As ticket sales slow for most sporting events across the country, the goal for schools, conferences and leagues is to make actually going to games a worthwhile experience. Prices for tickets, concessions and parking have soared in recent years. Unfortunately, a global downturn in the economy made those higher prices seem downright ridiculous. And that downturn hit at about the same time college conferences — led by the SEC — climbed into bed with that ol’ devil television.
The result? Many people have chosen to stay home and enjoy a wide variety of football games — as well as their own favorite school’s contest — in the comfort of their living rooms with nice, big HD television sets staring them back in the face. There are more games on television in a weekend now than there were in entire seasons 30 years ago.
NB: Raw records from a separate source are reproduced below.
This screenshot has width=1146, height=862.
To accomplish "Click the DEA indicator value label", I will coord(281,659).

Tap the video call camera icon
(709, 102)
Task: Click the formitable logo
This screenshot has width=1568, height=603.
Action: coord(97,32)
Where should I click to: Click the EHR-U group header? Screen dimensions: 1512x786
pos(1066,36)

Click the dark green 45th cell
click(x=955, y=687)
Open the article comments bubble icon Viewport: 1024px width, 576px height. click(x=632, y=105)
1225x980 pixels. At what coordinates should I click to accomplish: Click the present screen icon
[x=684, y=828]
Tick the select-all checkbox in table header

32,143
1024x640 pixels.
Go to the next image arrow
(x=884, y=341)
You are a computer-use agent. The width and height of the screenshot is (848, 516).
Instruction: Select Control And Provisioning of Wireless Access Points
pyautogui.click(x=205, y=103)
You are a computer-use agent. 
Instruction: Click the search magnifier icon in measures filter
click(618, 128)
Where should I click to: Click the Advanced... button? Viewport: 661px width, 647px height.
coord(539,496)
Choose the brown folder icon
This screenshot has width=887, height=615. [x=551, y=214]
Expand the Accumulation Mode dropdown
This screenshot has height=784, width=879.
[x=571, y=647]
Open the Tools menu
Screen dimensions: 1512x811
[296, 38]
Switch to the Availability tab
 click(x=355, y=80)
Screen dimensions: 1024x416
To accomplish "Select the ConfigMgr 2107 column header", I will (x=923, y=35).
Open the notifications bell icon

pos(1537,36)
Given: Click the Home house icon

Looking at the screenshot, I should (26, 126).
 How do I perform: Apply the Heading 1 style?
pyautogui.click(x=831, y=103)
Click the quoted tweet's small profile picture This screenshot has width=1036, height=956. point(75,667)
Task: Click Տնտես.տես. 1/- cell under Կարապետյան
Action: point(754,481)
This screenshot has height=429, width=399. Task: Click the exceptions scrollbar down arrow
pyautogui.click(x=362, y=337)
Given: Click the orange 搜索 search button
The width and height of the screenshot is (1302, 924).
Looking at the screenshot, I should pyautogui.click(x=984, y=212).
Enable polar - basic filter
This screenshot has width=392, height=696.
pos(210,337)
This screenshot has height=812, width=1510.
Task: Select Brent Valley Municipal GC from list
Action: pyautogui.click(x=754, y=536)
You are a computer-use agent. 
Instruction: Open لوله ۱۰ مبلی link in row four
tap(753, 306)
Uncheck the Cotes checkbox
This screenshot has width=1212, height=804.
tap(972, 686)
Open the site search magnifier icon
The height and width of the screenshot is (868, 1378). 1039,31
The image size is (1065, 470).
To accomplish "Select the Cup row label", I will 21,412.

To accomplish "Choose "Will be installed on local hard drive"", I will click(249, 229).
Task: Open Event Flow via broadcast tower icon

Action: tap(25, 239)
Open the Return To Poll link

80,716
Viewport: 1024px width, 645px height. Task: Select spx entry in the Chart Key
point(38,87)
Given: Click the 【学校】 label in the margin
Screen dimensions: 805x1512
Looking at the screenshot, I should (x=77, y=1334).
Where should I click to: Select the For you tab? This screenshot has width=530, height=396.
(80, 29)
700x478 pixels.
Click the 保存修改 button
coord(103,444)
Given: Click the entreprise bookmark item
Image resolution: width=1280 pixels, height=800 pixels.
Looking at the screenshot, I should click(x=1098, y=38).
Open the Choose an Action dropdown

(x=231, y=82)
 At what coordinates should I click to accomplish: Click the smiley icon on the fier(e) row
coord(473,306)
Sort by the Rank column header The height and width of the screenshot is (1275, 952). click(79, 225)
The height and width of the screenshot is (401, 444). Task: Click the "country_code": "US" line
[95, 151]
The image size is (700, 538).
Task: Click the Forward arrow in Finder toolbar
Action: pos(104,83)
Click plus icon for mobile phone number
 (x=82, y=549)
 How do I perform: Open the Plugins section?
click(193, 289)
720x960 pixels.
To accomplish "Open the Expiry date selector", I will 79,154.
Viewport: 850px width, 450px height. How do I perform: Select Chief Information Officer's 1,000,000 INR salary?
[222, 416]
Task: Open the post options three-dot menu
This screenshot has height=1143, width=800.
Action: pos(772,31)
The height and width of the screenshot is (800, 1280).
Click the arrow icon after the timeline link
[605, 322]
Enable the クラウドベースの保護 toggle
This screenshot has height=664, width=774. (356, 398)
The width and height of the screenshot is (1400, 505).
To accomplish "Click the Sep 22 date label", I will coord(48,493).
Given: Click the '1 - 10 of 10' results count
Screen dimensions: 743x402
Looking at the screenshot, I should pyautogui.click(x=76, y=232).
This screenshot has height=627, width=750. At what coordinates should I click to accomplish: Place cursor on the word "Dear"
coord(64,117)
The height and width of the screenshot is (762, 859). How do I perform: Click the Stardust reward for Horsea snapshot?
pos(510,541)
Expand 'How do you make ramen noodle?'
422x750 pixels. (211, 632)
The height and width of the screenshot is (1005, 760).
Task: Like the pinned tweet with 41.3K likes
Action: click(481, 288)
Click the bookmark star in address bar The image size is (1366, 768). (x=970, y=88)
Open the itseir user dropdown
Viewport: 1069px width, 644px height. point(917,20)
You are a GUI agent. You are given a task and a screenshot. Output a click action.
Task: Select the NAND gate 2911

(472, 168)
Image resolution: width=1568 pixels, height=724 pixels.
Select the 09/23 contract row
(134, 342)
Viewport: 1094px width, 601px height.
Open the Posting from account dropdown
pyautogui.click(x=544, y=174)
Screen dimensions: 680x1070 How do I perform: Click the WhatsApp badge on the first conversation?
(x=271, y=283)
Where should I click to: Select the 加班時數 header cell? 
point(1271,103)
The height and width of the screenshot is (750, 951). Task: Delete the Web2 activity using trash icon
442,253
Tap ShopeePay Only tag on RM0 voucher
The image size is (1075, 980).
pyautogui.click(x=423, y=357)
Think about that for a second.
So why fight the crowds, pay the cash, and squeeze your rump into a tiny metal bleacher seat when the networks will bring your game (and more) to you? With closer looks and more replays? And no drunk guy next to you tossing his cookies on your shoes.
Schools and conferences know this, of course. Pro teams and leagues know this, too. It’s one reason Jerry Jones’ Cowboys Stadium features a video board that’s sixty yards long and a field-level club through which his team enters the playing field. In a word — Entertainment!
Fans want more for their money.
For that reason, the SEC announced yesterday that it will change its in-game replay policy to allow even controversial calls to be shown and re-shown on in-stadium video boards. The NFL announced a similar policy change just weeks ago. According to Mike Slive via statement:
“The change in policy will allow our fans to see more of the action, including great plays and close calls. Fans in the stadium now can see many of the same views seen by fans watching on television. This should add to the overall game experience for fans inside our stadiums.”
The only thing missing from that statement was a line saying, “Please, please buy some tickets.”
During official reviews, the updated policy will allow stadium boards to show replays from the television network broadcasting a game. So while an official in the pressbox is using replays to reverse or uphold a controversial call on the field, the guy in Section ZZ can watch many of the same angles.
Under the old plan, the stadium video crews could show but one, real-time replay of a play. Period. No more.
And the SEC isn’t alone in trying to change the way it does business. The Big XII is also making a change to its policy, allowing a replay to be shown up to three times. Same goal, different way of reaching it.
Now, are these replay policy changes enough to prod Joe Fan from his recliner to his nearest college football stadium? Probably not. But it’s at least a step in the right direction.
The only certainty to come of all of this is that officials’ calls will be booed like never before. No one’s ever heard a home crowd react to a call that’s gone against their team by yelling, “Good call, Ref, now we see why you made it.” That won’t happen. Regardless of what the replays show, the reaction will be the same. “We got jobbed!”
Fans will now just be able to see more evidence of exactly how they got jobbed.